What came out of my mouth were the kinds of ugly words I’d only heard said in English and by shebeen drunks.
I will not forget either how the same sister once singed my right ear with a curling iron. She swore it was a mistake, but I know to this day it was negligence.
Everybody knows that you fold the ear down firmly and exercise steely concentration when you have a curling tong to someone’s newly relaxed head.
The pain and politics of black hair aren’t only physical; they can also be emotional and psychological, as evidenced by Hugh Masekela in the personal story he shared in which he explains his distaste for women who wear weaves.
He was reflecting on an experience that black women, particularly, know intimately. Many of us grew up having a desire for limp, long, blonde hair that was so intense we’d prance around with a T-shirt or a mop over our heads. We’ve been ridiculed and abused by stylists at hair salons for daring to walk in with heads full of growth.
We spent Sunday afternoons locked between our impatient mother’s knees as they wrestled our “kaffir hare” into place so it would be acceptable for school. Even today, the question of what to do with a black girl’s hair can be a source of contestation for the adult womenfolk in a household for an entire weekend.
The history of black hair, especially in relation to women, has been about rules, restriction and submission. Though I can appreciate Masekela’s reasoning for wanting natural, African hair, and champion it myself, I hate his “I don’t appear in pictures with women with weaves”, because of the control he wants to exercise. Plus, it’s just mean and belittling.
It’s attempting to shame and bully grown women into black consciousness, and it squeezes “Africanness” into such a narrow definition it makes obvious its absurdities. What if I wear an Afro wig? Or blonde braids, as I do currently, which are also fake extensions? Will I pass judgement?
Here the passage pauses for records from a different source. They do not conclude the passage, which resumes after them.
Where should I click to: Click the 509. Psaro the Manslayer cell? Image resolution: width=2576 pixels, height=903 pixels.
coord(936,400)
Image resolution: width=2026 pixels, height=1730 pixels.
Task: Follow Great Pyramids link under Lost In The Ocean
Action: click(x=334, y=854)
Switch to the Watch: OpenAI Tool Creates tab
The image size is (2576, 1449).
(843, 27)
I hate also that it shows a lack of empathy for the burdens of history. Hair for some – not all, I admit – black women can be a survival issue, an economic and job imperative.
Take my cousin, for example. She works in a traditional white- and male-dominated industry in Cape Town and is a regular target of blatant racism from colleagues and clients, one of whom refused to shake her hand when he found out she was going to be taking over his account. She decided to go back to weaves after a year or so of having natural hair and says she felt a clear shift among her male colleagues, who softened towards her. She admitted that she wanted to stay protected under that version of feminine power.
As much as I don’t like weaves (it’s that strange mesh side-parting), I’m not going to disown her for it.
Men are a little too vocal about women’s hair choices. A well-known actress says men were the trolls who told her she looked unfeminine when she shaved her head.
To the random male strangers who’ve stopped me in the street to tell me they approve of my natural hair, I’ve always wanted to say: “Thanks for the compliment, but I don’t need a co-signatory.”
That goes for everyone, including the white girlfriend who said my braids suited me, but she really preferred my hair short ... and expected a fist bump.
I don’t have time, either, for natural hair movements that are judgemental. I don’t even submit to my own mother, who says I go around not combing my hair because I don’t know that it looks like worms.
I’m for the blogs that encourage enjoyment of our hair; that teach me new things and show me interesting styles for my curls. They bring to me a sense of ownership. Hair is political, but it’s also not, and in the many struggles we face, the one about what sits on our heads should have been won already.